DOJ agency seeks ideas on public-safety interoperability
The National Institute of Justice, the research-and-development wing of the Department of Justice, this week issued a call for papers on emerging technology solutions for public-safety interoperable communications.
Specifically, the NIJ is seeking information on portable multi-band conventional radios; mobile radios that support both voice and broadband data applications; satellite and ultrawideband technologies; cognitive and software-defined radio; low-power systems; location-based systems, voice-over-IP technologies; and wireless broadband systems.
The portable multi-band radios, which would operate in the VHF, UHF and 800 MHz bands and use the Association of Public-Safety Communications Officials Project 25 common air interface, would be especially attractive to first responders, said Steve Rauter, deputy chief of the Lisle-Woodridge (Ill.) Fire Protection District.
“Let’s say we have the super-duty handheld portable radios that could tune all of the interoperability channels,” he said. “I could have gone to Louisiana and put in the channels that are supposed to be common interoperability channels for everybody, and I could talk to whoever I needed to talk to.”
The technology already exists to develop such a radio, Rauter said.
“State-of-the-art microprocessors literally can switch in and out … different types of circuitry by way of microprocessor control,” he said. “As an example, they already are doing this in scanners. In a scanner, each channel you land on will switch in and out of various RF circuitry. … The technology is there. It has to be ruggedized and some things will have to be done regarding [intermodulation] and spurious emissions, but it can be done.”
Rauter said that while such radios already are being used by the military, vendors have been reluctant to adapt the technology for the public-safety sector because they don’t believe there is enough demand to justify the heavy R&D costs.

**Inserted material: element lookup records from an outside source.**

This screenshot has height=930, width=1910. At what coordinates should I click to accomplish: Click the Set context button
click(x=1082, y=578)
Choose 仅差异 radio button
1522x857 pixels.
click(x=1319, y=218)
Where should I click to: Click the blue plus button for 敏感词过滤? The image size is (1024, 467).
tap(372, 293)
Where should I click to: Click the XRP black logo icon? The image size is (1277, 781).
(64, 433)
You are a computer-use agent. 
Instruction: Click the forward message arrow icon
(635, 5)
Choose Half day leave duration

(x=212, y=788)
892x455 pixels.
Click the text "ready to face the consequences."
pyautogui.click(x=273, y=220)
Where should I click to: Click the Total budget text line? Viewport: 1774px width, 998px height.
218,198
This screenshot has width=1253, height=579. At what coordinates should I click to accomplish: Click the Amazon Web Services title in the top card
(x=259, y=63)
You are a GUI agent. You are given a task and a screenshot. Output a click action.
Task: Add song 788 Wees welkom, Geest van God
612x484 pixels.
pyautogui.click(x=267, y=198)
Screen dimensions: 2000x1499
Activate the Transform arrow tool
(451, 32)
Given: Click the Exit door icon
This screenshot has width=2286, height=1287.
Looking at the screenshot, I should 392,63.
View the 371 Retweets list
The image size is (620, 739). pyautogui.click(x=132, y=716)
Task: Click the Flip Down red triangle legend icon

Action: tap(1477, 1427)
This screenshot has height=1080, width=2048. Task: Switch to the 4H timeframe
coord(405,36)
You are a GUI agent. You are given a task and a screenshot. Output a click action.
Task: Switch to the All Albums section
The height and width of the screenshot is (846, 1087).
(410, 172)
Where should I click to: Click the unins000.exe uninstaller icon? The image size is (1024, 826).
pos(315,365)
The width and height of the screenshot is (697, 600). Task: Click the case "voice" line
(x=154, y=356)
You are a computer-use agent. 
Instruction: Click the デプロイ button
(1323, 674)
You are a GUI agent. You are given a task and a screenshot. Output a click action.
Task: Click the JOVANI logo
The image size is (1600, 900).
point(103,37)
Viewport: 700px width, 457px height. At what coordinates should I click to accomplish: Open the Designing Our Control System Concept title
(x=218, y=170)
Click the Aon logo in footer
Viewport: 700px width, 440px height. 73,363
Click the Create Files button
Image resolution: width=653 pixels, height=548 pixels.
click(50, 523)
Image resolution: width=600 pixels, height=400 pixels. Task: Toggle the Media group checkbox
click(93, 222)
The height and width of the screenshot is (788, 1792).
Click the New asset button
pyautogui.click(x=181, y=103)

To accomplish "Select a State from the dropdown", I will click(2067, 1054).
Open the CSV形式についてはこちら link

Even if they did, the procurement cost for such a radio might be more than a public-safety agency could bear, said Charles Werner, chief of the Charlottesville (Va.) Fire Department.
“If you have a Motorola P25 digital portable, you’re talking $4000. So if you have something that’s capable of performing at that level, as well as every other level, you could be talking about $5000 to $6000 just starting off,” he said. “They only way you may be able to offset those costs is through volume purchases where you work out a deal.’
Werner added that adoption of long-term migration plans and help from the federal government in the form of subsidies would lessen the impact of such hefty price tags.